[Collected data]
------

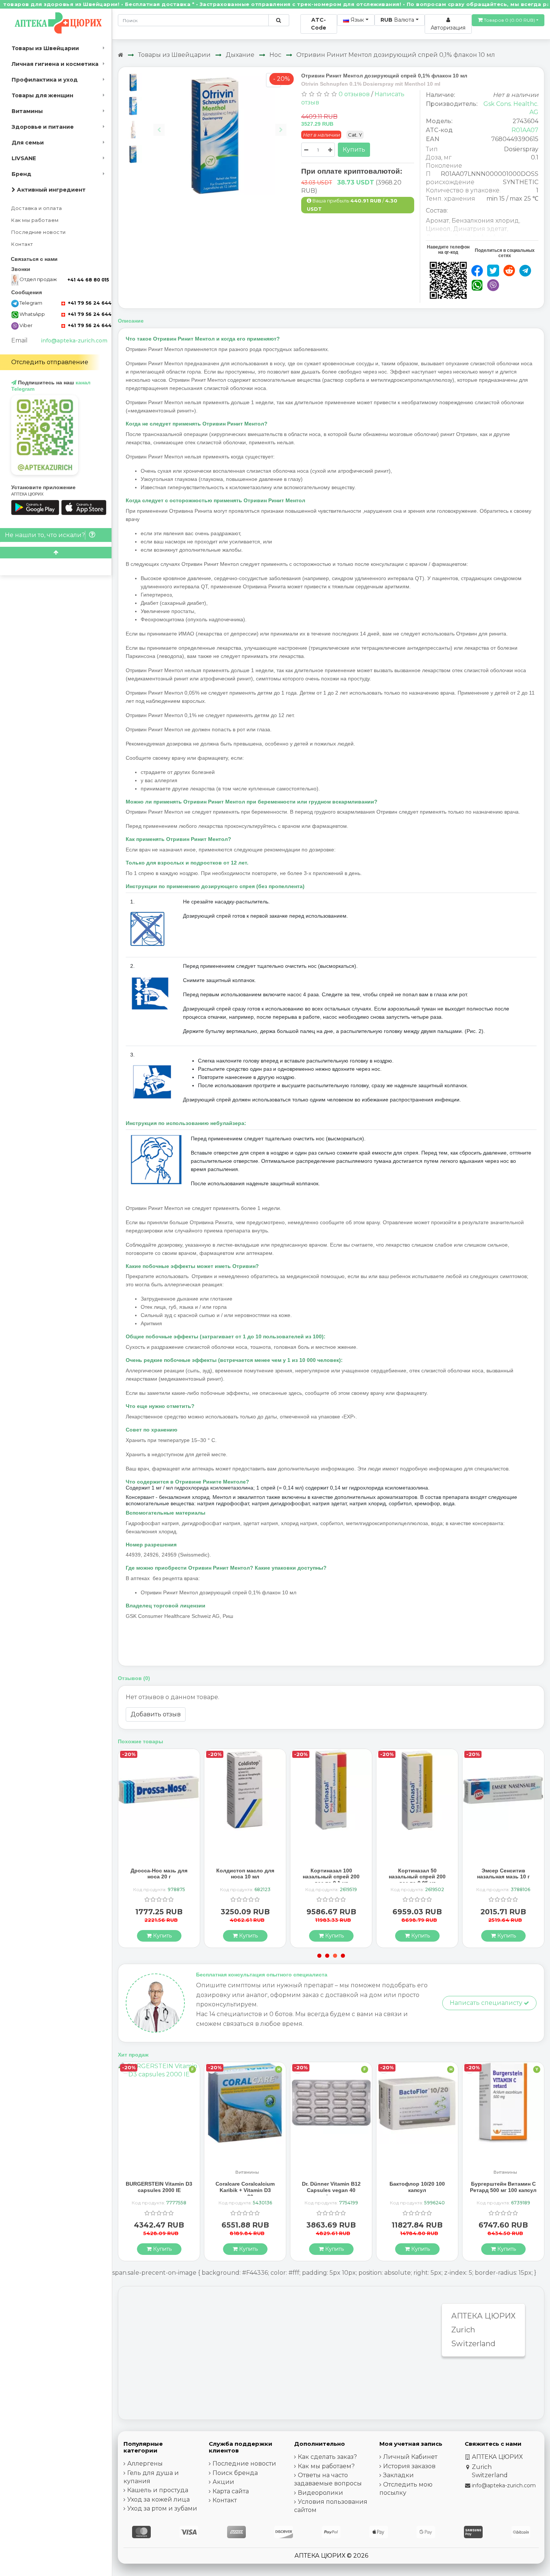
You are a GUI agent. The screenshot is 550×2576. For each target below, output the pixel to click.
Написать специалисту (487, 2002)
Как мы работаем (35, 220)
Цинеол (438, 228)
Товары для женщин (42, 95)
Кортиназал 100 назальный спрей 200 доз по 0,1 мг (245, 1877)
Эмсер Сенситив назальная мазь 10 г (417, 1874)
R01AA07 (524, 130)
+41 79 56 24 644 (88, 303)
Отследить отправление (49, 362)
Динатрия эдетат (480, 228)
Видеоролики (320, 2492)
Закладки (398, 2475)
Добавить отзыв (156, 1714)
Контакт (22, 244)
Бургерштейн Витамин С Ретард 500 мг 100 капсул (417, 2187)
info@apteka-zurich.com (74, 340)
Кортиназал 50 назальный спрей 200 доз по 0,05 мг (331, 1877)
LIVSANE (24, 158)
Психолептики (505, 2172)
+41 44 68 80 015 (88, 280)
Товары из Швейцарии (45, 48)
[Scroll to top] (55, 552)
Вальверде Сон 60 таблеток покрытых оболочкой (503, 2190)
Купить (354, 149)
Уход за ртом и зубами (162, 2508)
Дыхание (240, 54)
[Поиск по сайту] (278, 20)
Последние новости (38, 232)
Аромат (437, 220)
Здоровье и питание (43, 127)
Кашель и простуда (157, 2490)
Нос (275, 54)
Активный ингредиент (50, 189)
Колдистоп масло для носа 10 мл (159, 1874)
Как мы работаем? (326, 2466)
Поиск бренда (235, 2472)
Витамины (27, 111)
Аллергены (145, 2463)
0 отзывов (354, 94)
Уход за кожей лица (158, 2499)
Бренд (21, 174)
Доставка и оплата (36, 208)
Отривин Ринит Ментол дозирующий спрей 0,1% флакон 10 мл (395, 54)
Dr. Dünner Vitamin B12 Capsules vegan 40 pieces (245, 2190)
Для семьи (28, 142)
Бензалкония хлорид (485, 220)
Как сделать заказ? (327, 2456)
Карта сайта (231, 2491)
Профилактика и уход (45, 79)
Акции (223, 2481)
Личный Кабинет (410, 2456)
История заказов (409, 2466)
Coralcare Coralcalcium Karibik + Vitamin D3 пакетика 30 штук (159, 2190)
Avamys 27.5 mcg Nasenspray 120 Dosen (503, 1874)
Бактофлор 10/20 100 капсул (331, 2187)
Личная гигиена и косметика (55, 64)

------

TASK OBJECTIVE >> The lines from the one with "[Scroll to top] (55, 552)" through the end of the data above are to be set down exactly, with both boundary lines included and no other lines.

SOLUTION BELOW >>
[Scroll to top] (55, 552)
Вальверде Сон 60 таблеток покрытых оболочкой (503, 2190)
Купить (354, 149)
Уход за ртом и зубами (162, 2508)
Дыхание (240, 54)
[Поиск по сайту] (278, 20)
Последние новости (38, 232)
Аромат (437, 220)
Здоровье и питание (43, 127)
Кашель и простуда (157, 2490)
Нос (275, 54)
Активный ингредиент (50, 189)
Колдистоп масло для носа 10 мл (159, 1874)
Как мы работаем? (326, 2466)
Поиск бренда (235, 2472)
Витамины (27, 111)
Аллергены (145, 2463)
0 отзывов (354, 94)
Уход за кожей лица (158, 2499)
Бренд (21, 174)
Доставка и оплата (36, 208)
Отривин Ринит Ментол дозирующий спрей 0,1% флакон 10 мл (395, 54)
Dr. Dünner Vitamin B12 Capsules vegan 40 pieces (245, 2190)
Для семьи (28, 142)
Бензалкония хлорид (485, 220)
Как сделать заказ? (327, 2456)
Карта сайта (231, 2491)
Профилактика и уход (45, 79)
Акции (223, 2481)
Личный Кабинет (410, 2456)
История заказов (409, 2466)
Coralcare Coralcalcium Karibik + Vitamin D3 пакетика 30 штук (159, 2190)
Avamys 27.5 mcg Nasenspray 120 Dosen (503, 1874)
Бактофлор 10/20 100 капсул (331, 2187)
Личная гигиена и косметика (55, 64)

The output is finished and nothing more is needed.